“Hey Mr.V, why…?”
This is a ‘repeat’ posting of last year’s “Hey, Mr.V…” article. Please read the “PS” at the end for my current comments.
No one said you can’t give a gift to a teacher. The sticky part is what you consider an “appropriate” gift. I just wish to remind all students during this festive season that they are in a situation that requires thought before gifts are acquired and distributed to teachers.
Giving gifts can make many of us “feel good inside”. But what you may not know is that your relationship with teachers is special and unique.
History is full of close teacher-student relationships: Socrates-Plato, Aristotle-Alexander of Macedon, Buddha-Ananda, Jesus-Peter, Muhammad-Umar, Confucius-Yan Hui, and on, and on,… I don’t pretend to be a fraction of the thinker or scholar that these teachers were. But I do expect my students to do great things. When my students see and listen to me, they may view me as a scholar, a tyrant, or something in between. When I look at them (and my own children) I see hope and promise. This is the foundation of my relationship with my students.
When we take the festive season and the generosity it engenders in many, and combine that with the special student-teacher relationship, it can lead to misinterpretation by others. A kind act can, in this mixed-up world, morph into a source of heartache. That heartache could damage the special relationship which my colleagues and I treasure.
For this, I recommend to all my students that they refrain from giving gifts to teachers that are beyond a “token gesture”. To a rich person a token gesture could materialize into a Ferrari. This needs to be an area where thought and common sense prevail. If you believe that you must give a gift, then I recommend a thank you note created and decorated by you. Something made and written by your hands is awesome. Teachers have chosen a profession where expectations are high but few opportunities for recognition exist. A student saying thank you to his teacher with a handcrafted note can be deeply emotional in its impact.
Any student compelled by the season to offer a gift to me, can more than satisfy that urge by offering a request to divine providence (each in his/ her way, as their culture & conscience dictates), to care for the well-being of my family.

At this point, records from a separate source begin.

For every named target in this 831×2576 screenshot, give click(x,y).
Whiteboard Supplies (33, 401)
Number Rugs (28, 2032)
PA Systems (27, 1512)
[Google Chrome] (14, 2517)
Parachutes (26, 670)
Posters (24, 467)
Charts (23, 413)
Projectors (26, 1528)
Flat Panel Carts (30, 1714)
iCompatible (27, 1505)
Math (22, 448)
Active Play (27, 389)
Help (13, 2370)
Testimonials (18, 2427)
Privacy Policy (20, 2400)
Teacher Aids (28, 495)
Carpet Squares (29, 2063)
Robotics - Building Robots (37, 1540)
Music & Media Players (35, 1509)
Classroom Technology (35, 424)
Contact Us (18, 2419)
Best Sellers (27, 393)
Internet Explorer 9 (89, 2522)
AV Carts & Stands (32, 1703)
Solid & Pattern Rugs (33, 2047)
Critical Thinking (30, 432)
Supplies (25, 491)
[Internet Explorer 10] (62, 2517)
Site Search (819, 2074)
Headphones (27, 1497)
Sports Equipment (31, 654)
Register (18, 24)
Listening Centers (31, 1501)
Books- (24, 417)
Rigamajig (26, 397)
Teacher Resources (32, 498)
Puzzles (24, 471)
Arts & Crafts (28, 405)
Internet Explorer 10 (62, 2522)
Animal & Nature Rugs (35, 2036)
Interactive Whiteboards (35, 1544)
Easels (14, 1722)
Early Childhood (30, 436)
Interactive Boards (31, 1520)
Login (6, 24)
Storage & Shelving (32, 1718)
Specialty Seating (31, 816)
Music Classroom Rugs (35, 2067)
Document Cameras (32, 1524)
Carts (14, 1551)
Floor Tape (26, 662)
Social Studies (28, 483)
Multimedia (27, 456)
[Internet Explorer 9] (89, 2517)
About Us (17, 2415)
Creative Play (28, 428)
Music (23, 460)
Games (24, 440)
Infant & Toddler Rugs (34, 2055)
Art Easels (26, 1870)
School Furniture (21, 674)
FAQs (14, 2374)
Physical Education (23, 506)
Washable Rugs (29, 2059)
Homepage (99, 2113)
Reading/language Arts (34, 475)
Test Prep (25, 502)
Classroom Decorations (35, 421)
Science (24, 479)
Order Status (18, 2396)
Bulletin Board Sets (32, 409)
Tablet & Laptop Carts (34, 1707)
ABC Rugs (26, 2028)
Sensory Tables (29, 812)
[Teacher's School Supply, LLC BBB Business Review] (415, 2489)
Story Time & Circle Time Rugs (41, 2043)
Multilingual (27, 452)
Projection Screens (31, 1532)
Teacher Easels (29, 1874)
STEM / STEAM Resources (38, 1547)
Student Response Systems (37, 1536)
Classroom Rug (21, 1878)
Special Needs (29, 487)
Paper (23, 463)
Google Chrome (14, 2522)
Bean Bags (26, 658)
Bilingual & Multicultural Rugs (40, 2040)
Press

PS (Fall 2012): I should have reposted this article sooner, but alas I forgot. I had to surrender to the principal, Ms. Zhang, the gifts I received from students with monetary values in excess of $5. I’ve kept the cards and they’re proudly displayed alongside the well wishes from students of bygone years. Sentiments expressed within the folds of those cards keep my aging frame energized. I asked Ms. Zhang to personally return the gifts to the students along with my gratitude. I chose this path now, as I have in the past, to ensure that no hurt feelings result and that no conflict-of-interest exist. If I had known the extent of the generosity, I would have returned the gifts myself and pleaded with the students to forgive me. I offer thanks to all my students who took time from their exhaustive schedules to think of me.